|ESPN.com: SweetSpot||[Print without images]|
From the bullpen, Piniella summoned Carlos Marmol, his usual eighth-inning guy. Marmol walked Jeff Francoeur on four pitches -- no easy feat -- which led to the following exchange between WGN's Len Kasper and Bob Brenly:
Brenly: And I know there are a lot of Cub fans out there that want to see Carlos Marmol in that closer's role with this ball club, and I think it's inevitable that at some point in the future, whether it's this year or next year, Carlos Marmol will be the closer for the Chicago Cubs. But keep in mind, those of you who want Carlos to close ball games, what happens a lot of times when he comes into the game. He walks the first batter he sees on four pitches ... We've seen him come in and hit a couple of guys before settling down and finding the strike zone. And when you're nursing a three-run lead or less in that ninth inning, that is the last thing in the world you want to happen.
Kasper and Brenly are both exceptionally intelligent and thoughtful men; when they talk, I listen. And I can't dispute their take on Marmol this season. That said, Brenly set up a bit of a straw man here. Sure, a lot of people thought Marmol should be the closer this season. I sure did. But Marmol entered this season having averaged, over the previous two seasons, 4.4 walks per nine innings and 12.1 strikeouts per nine, for a solid 2.76 K/BB ratio. He'd been somewhat homer-prone, but Armando Benitez made that combination work for six years.

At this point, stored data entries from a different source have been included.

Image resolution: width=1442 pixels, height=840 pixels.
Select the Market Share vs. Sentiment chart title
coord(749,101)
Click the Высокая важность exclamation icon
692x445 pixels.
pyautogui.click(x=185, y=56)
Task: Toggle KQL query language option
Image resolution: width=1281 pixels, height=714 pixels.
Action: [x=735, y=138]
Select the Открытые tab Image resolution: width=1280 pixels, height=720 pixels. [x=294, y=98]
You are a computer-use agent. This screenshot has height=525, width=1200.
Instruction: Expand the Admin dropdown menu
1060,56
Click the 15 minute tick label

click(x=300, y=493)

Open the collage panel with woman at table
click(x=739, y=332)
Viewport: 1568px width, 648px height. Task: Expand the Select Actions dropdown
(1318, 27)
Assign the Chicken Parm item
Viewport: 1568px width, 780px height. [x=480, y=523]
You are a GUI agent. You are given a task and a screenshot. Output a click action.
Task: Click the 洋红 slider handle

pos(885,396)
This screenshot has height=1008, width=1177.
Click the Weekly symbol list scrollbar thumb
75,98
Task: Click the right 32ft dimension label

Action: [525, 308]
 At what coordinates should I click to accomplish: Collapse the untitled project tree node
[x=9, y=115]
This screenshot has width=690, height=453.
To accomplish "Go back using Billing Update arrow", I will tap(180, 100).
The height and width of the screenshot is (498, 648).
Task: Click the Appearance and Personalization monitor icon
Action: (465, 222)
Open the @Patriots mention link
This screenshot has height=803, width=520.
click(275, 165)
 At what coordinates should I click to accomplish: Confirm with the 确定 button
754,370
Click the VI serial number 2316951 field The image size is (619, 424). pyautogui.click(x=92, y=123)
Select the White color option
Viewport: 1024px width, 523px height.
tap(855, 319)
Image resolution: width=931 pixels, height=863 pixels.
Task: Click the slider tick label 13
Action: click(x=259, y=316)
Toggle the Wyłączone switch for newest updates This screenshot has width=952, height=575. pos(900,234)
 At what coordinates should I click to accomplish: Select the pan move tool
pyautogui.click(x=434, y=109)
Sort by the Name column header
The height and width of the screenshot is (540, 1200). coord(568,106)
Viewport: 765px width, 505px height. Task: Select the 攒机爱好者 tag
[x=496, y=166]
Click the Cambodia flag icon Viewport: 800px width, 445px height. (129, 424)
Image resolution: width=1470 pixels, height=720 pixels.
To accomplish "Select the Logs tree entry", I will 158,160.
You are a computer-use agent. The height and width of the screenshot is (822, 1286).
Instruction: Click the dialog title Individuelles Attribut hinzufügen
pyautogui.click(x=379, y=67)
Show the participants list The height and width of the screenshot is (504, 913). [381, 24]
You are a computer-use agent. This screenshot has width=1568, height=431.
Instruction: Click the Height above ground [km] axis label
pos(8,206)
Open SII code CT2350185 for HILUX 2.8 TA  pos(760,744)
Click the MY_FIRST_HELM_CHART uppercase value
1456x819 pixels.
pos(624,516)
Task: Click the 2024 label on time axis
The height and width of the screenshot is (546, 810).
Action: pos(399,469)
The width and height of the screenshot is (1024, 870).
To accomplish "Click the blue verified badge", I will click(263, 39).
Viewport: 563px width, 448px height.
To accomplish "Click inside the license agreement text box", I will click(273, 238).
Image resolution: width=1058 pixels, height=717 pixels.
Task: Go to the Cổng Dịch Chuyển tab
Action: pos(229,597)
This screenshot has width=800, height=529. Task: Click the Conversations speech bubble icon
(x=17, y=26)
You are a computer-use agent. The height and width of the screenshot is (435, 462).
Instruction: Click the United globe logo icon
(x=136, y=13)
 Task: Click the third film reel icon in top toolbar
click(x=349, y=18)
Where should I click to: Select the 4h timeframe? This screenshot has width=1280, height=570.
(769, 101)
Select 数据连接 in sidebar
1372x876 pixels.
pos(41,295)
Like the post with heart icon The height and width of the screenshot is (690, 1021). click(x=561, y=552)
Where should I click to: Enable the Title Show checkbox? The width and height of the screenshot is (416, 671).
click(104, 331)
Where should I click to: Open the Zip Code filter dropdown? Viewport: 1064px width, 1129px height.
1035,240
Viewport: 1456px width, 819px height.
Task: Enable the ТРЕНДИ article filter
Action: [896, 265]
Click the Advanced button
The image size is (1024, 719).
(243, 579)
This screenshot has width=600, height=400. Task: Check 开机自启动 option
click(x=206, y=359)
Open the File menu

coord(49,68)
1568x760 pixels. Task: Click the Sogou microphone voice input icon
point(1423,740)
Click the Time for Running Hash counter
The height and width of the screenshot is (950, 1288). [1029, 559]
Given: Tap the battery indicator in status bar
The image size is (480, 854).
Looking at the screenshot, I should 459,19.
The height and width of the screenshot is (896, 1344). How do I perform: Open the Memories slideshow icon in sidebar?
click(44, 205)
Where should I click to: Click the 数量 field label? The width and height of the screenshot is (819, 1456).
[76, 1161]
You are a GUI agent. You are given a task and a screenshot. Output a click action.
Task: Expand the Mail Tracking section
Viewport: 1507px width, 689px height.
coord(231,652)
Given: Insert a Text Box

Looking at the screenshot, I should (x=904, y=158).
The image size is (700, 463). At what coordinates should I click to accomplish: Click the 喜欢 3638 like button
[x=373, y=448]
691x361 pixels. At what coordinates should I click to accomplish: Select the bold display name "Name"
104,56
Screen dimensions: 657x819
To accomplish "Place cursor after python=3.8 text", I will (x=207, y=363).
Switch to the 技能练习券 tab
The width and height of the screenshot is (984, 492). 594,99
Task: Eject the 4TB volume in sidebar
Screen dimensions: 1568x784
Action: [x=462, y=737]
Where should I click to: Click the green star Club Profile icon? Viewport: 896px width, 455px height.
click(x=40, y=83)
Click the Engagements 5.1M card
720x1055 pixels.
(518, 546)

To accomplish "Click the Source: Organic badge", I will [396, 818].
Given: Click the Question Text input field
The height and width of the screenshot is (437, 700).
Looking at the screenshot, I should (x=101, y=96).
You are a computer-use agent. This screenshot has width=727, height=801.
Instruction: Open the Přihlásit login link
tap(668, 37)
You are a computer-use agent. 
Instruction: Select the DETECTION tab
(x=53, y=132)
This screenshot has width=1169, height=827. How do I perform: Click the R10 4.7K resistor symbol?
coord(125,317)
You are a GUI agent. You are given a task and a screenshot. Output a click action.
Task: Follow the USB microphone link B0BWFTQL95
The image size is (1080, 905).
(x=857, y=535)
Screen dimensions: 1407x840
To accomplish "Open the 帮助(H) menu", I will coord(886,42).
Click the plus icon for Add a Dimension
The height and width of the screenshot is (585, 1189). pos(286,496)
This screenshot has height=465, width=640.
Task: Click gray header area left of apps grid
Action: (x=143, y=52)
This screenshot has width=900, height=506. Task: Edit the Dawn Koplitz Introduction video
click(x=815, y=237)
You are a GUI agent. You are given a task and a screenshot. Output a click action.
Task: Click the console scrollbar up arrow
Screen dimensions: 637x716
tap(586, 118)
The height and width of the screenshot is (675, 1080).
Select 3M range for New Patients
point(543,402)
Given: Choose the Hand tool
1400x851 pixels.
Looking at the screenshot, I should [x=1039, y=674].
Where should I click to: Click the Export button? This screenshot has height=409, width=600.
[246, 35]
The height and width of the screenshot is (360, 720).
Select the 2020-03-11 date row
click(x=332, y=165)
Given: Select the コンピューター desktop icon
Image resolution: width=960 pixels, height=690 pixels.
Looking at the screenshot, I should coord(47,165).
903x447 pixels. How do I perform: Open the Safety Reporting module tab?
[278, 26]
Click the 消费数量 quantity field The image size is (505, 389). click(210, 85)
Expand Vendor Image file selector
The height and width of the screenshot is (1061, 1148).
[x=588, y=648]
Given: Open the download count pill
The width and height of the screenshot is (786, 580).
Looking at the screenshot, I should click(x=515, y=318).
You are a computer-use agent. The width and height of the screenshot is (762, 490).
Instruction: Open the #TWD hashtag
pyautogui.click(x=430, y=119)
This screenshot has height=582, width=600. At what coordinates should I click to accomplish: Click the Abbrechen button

That was then. Now, nearly a third of the way into this season, Marmol's strikeouts are down, his walks are way up, and his K/BB ratio is just a shade over 1. Throw in the five batters he's hit, and Marmol's exceptionally lucky to have a 3.00 ERA. And while this might be just a third-of-a-season blip, Marmol's advocates should probably lay low until he regains some semblance of control. I know I will.